In El Agustino where I stayed, the nearest stops were on a main road about 3 blocks from the house. The main road was the busiest because it led in and out of El Agustino and was about six lanes wide. Doesn’t sound as impressive as our major highways here in the States, but traffic in Peru is horrendous and dangerous, and nobody pays attention to stop lights or pedestrians. So you need to know the road name where the bus stop is, and the district you are in.
Once you find out where the busses come, you need to find a place to stand….
…preferably one with a good view of the road so you can see what bus is coming, and one close to the road so once the bus stops you can hop on it. Literally. Those bus drivers do not wait forever like they do in the States. Sidewalk space is limited though, so you really have to push through people and be aggressive. Be be aggressive!
Now, figure out where you need to go.
Busses in Lima are painted different colors depending on what districts they are going to, there’s usually a letter and number sequence painted on the very top of the front and somewhere on the side. If you’re lucky, the district names that the bus drives through will be on the side of the bus (seen below.) Basically, if you don’t know what you are looking for, it makes it hard to spot! And even two busses that are the same color could take you to opposite places. Some busses run only East to West, North to South, and vice versa… so be careful when choosing which bus and route you need to take! (AKA ask someone the best bus for your destination!!!)

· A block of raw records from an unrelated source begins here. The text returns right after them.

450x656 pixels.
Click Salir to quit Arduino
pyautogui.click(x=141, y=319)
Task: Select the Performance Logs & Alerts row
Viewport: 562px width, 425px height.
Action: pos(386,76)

When you make it to the bus stop, find a place to stand, and spot the right bus, you need to make a speedy maneuver onto the bus!

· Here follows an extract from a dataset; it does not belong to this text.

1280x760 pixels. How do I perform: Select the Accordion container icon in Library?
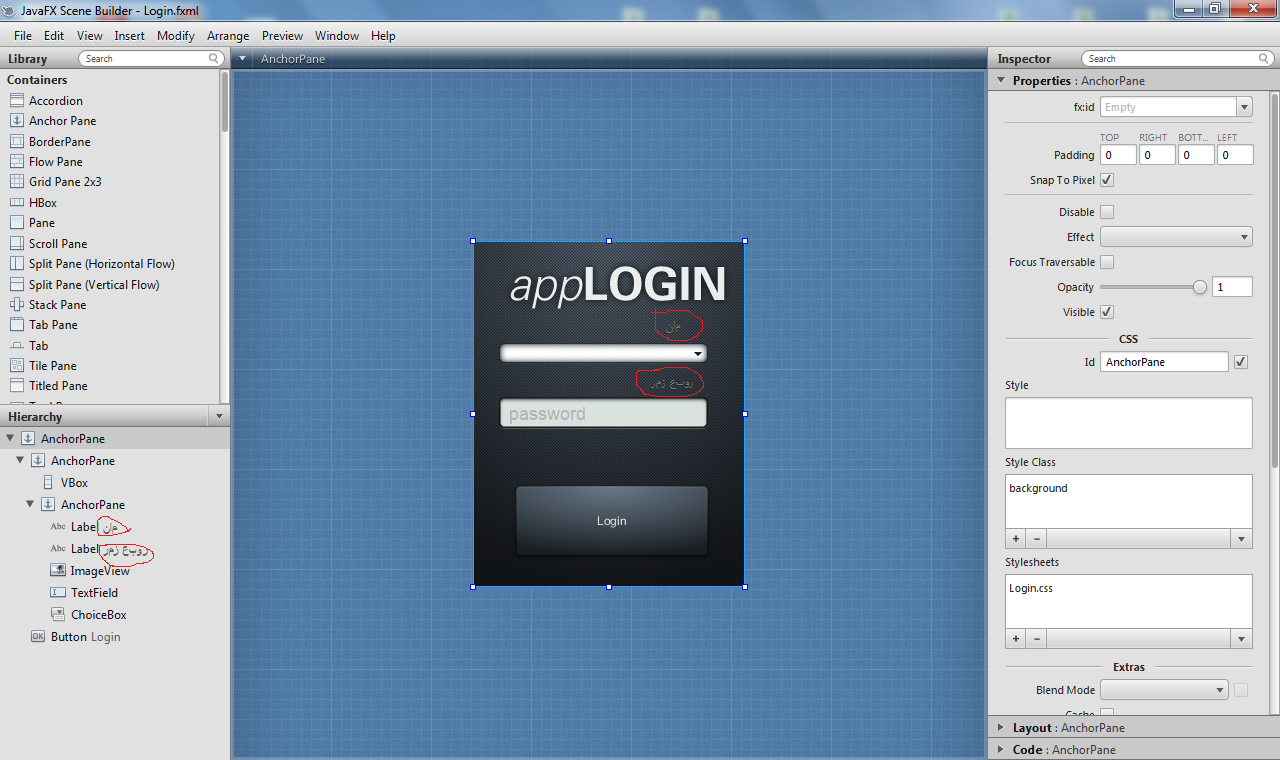coord(16,101)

Easier said than done because chances are, half the people waiting with you on the curb are trying to get on the same bus as you. Of course they are, because that’s how transportation works! Basically, I learned to push my way onto the bus and forget about anyone else. Something that was hard for this kind-hearted girl to do ;p
What?! That’s so rude, right?! Well, sometimes you just have to do what you have to do! Push through the crowd to get on the bus. Push people to the back of the bus if you have to in order to find a place to stand. Ignore the rude man not offering you his seat. And most of all, ignore the beggars on the bus. This was so hard for me because once a beggar would start sharing their story about how their parents died, they had no job, their brother was blind (pointing at a fragile little one next to him or her), and how they were hungry and thirsty and needed money, I would become entranced in their words and instinctively reach for my money. But I was informed that you do not give money to beggars on the bus. Nor do you buy candy or food from them if they happen to be selling any. Instead, you look out the window, or down at your book, or you sleep until it’s time to depart from the bus. Ignore people.
You’re on the bus… now what?
Either sit or stand, simple as that. Honestly, most of the time you are lucky if you get a seat. This is something that kind of bothered me, being a young lady in a foreign country. See, here in the States, I expect a man to offer his seat to a lady…but that’s just me. In Peru, forget about it. I had multiple men push past me onto the bus just so they could get a seat. I thought it was so rude!
Paying the fee.
Bus rides are super cheap… as in, I would pay less than 1 USD for a ride all the way into the big district of Miraflores (the richest and most tourist-friendly district in Lima, and where the main airport is located). I don’t know the distance in between both locations, but I do know that the bus ride would take anywhere from 30 minutes to an hour. Especially in the afternoons when traffic was at its worst. Anyways, the first time I rode a bus, I made the mistake of keeping my wallet in my bag which was safely tucked under my arm. So as the bus bounced around, I had to dig in my coins and find the right ones to give the attendant. Most of the time I would give the wrong amount, so she would exhale sharply, give me my change, and tear me off a ticket. By the end of my time in Lima, I knew the bus-riding deal :: keep change in your pocket and before you even get on the bus, find out how much the fare is and have it ready. You don’t want to look like a tourist, after all 😉
Wait for your stop.
Oh this is so much harder than it would seem. Especially when you are travelling at night… every city street looks the same! (to a Gringa, at least) I remember one night I was on my way back from Miraflores and I had to stand the entire way back… and because we chose a different bus route than normal, it literally took an hour to get back. My arms were sore from holding onto the bar above my head, and my legs were shaky from having to brace myself against the crazy Lima bus driving that sometimes ensues. When I finally got off the bus on the right street, I felt so relieved!
Any form of public transportation in a new place, city, or country can be overwhelming. Especially when you don’t know the system at all. But, I hope with my simple tips, you can master the art of bus riding in Lima, Peru!
Have you ever struggled with public transportation?